# [Dataset entries]
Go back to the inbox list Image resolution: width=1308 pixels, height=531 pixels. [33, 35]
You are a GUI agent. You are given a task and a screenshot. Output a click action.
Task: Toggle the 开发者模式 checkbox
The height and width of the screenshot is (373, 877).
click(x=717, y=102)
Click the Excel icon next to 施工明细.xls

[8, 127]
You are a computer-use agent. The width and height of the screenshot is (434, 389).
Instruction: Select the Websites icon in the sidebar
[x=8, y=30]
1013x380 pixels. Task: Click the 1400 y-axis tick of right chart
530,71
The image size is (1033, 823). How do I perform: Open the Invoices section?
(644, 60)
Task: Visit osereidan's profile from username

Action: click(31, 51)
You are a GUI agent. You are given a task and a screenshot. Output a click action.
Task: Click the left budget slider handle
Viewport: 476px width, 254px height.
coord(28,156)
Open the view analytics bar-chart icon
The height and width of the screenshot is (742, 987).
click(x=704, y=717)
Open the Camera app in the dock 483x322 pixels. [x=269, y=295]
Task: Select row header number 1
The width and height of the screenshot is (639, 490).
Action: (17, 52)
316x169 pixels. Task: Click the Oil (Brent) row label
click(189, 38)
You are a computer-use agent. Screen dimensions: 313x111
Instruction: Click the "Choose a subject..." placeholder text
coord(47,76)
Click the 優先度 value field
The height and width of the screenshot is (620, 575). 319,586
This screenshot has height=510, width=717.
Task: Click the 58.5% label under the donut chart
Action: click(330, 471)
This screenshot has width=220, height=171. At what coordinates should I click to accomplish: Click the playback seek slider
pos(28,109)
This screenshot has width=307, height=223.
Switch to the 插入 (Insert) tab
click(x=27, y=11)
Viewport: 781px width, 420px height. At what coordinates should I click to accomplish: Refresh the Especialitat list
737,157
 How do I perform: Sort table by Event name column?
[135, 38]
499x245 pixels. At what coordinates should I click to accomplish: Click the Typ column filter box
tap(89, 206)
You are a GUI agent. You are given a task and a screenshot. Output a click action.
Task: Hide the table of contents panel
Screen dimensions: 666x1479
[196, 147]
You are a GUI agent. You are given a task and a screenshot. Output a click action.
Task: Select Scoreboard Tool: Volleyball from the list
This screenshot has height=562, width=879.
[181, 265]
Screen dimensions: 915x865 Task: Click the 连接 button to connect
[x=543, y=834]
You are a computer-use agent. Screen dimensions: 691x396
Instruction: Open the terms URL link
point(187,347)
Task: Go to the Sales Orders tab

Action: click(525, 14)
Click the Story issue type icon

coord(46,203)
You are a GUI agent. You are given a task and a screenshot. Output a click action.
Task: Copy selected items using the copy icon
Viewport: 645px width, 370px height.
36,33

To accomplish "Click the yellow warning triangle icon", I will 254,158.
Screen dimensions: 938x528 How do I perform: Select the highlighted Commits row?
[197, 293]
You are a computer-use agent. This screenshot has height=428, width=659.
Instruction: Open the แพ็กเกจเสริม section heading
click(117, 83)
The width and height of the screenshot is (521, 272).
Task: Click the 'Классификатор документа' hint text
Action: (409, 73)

# [Activity]
Return the material in its entirety, word for word.

# [Solution]
Go back to the inbox list Image resolution: width=1308 pixels, height=531 pixels. [33, 35]
You are a GUI agent. You are given a task and a screenshot. Output a click action.
Task: Toggle the 开发者模式 checkbox
The height and width of the screenshot is (373, 877).
click(x=717, y=102)
Click the Excel icon next to 施工明细.xls

[8, 127]
You are a computer-use agent. The width and height of the screenshot is (434, 389).
Instruction: Select the Websites icon in the sidebar
[x=8, y=30]
1013x380 pixels. Task: Click the 1400 y-axis tick of right chart
530,71
The image size is (1033, 823). How do I perform: Open the Invoices section?
(644, 60)
Task: Visit osereidan's profile from username

Action: click(31, 51)
You are a GUI agent. You are given a task and a screenshot. Output a click action.
Task: Click the left budget slider handle
Viewport: 476px width, 254px height.
coord(28,156)
Open the view analytics bar-chart icon
The height and width of the screenshot is (742, 987).
click(x=704, y=717)
Open the Camera app in the dock 483x322 pixels. [x=269, y=295]
Task: Select row header number 1
The width and height of the screenshot is (639, 490).
Action: (17, 52)
316x169 pixels. Task: Click the Oil (Brent) row label
click(189, 38)
You are a computer-use agent. Screen dimensions: 313x111
Instruction: Click the "Choose a subject..." placeholder text
coord(47,76)
Click the 優先度 value field
The height and width of the screenshot is (620, 575). 319,586
This screenshot has height=510, width=717.
Task: Click the 58.5% label under the donut chart
Action: click(330, 471)
This screenshot has width=220, height=171. At what coordinates should I click to accomplish: Click the playback seek slider
pos(28,109)
This screenshot has width=307, height=223.
Switch to the 插入 (Insert) tab
click(x=27, y=11)
Viewport: 781px width, 420px height. At what coordinates should I click to accomplish: Refresh the Especialitat list
737,157
 How do I perform: Sort table by Event name column?
[135, 38]
499x245 pixels. At what coordinates should I click to accomplish: Click the Typ column filter box
tap(89, 206)
You are a GUI agent. You are given a task and a screenshot. Output a click action.
Task: Hide the table of contents panel
Screen dimensions: 666x1479
[196, 147]
You are a GUI agent. You are given a task and a screenshot. Output a click action.
Task: Select Scoreboard Tool: Volleyball from the list
This screenshot has height=562, width=879.
[181, 265]
Screen dimensions: 915x865 Task: Click the 连接 button to connect
[x=543, y=834]
You are a computer-use agent. Screen dimensions: 691x396
Instruction: Open the terms URL link
point(187,347)
Task: Go to the Sales Orders tab

Action: click(525, 14)
Click the Story issue type icon

coord(46,203)
You are a GUI agent. You are given a task and a screenshot. Output a click action.
Task: Copy selected items using the copy icon
Viewport: 645px width, 370px height.
36,33

To accomplish "Click the yellow warning triangle icon", I will 254,158.
Screen dimensions: 938x528 How do I perform: Select the highlighted Commits row?
[197, 293]
You are a computer-use agent. This screenshot has height=428, width=659.
Instruction: Open the แพ็กเกจเสริม section heading
click(117, 83)
The width and height of the screenshot is (521, 272).
Task: Click the 'Классификатор документа' hint text
Action: (409, 73)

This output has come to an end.